4. The real SEO value is in actual coverage – not hosting on newswires
The press release might be optimised to the hilt, but will have zero affect on rankings if it is not published. The value comes when journalists write a story off the back of your release and choose to link voluntarily.

PR tactics that make journalists want to link

If you want journalists to keep your links in – and even better, add their own – the question becomes: Have we given them a good reason to link? There are ways to do this, but they require dedicated extra effort and possibly investment. Options include: 

Create data or insight hubs

  • Commission a survey, publish full results and methodology, and use the press release to highlight key findings while linking to the full data. Editors will often link when it adds genuine value.

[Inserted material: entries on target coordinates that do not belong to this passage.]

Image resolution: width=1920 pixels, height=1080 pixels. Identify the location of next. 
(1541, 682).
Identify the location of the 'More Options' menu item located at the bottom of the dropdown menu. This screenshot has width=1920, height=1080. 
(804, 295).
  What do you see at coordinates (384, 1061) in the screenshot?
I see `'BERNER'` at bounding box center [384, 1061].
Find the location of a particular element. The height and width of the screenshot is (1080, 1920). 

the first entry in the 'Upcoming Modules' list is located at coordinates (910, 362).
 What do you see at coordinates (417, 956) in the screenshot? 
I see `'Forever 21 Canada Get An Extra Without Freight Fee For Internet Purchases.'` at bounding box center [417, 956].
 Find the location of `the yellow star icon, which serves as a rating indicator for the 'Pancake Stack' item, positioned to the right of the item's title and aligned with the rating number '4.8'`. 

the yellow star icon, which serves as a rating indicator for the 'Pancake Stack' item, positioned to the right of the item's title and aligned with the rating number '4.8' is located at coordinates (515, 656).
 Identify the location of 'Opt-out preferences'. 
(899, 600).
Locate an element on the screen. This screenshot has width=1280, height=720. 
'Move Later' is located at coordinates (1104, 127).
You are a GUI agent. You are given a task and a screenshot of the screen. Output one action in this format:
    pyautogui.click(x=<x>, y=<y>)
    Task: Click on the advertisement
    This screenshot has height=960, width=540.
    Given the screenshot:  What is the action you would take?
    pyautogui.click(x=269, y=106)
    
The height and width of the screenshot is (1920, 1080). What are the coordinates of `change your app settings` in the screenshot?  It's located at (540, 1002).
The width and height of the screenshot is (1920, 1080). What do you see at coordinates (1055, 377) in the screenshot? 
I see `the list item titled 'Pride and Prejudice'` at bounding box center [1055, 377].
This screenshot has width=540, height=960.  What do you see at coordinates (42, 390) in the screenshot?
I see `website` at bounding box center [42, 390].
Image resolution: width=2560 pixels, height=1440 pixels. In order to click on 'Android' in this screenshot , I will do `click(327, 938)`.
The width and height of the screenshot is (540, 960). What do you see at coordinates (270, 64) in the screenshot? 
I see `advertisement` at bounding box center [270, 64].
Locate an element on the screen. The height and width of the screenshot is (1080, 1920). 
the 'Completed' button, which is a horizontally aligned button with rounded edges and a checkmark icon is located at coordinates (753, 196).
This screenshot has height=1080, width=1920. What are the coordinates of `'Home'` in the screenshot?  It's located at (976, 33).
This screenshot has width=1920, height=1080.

Build evergreen resources and explainers

  • Create: industry benchmarks, plain-English explainers, toolkits or glossaries. If these resources are helpful, journalists have a clear incentive to link.

Offer visual or interactive assets

  • Examples: calculators, interactive maps, downloadable tools. If the full interactive experience is only available on your website, journalists are much more likely to link.

Make your content machine-readable as well as human-friendly

  • Clear structure, headings, descriptions, and schema markup make it easier for both search engines and generative AI to understand and cite your content.

This is where PR, SEO and GEO intersect. 

  • PR earns the coverage
  • SEO ensures the linked-to content is technically strong
  • GEO benefits when your brand is consistently cited in trusted sources

What this means for PR strategy for SMEs

For SMEs, the takeaway isn’t links don’t matter anymore: it’s far from it, but links alone are not the goal – authority is.

In practical terms:

  • Treat links as a by-product of doing PR well.
  • Build campaigns that generate editorial coverage and host link-worthy assets.
  • Include links in press releases, but set realistic expectations about how editors will handle them.
  • Invest in content that journalists and AI search tools both regard as useful and trustworthy.

Get this right, and you’ll build a visibility engine that works across traditional SEO, AI-powered search and human audiences. Links will still matter – but alongside brand citations, earned media and genuine authority.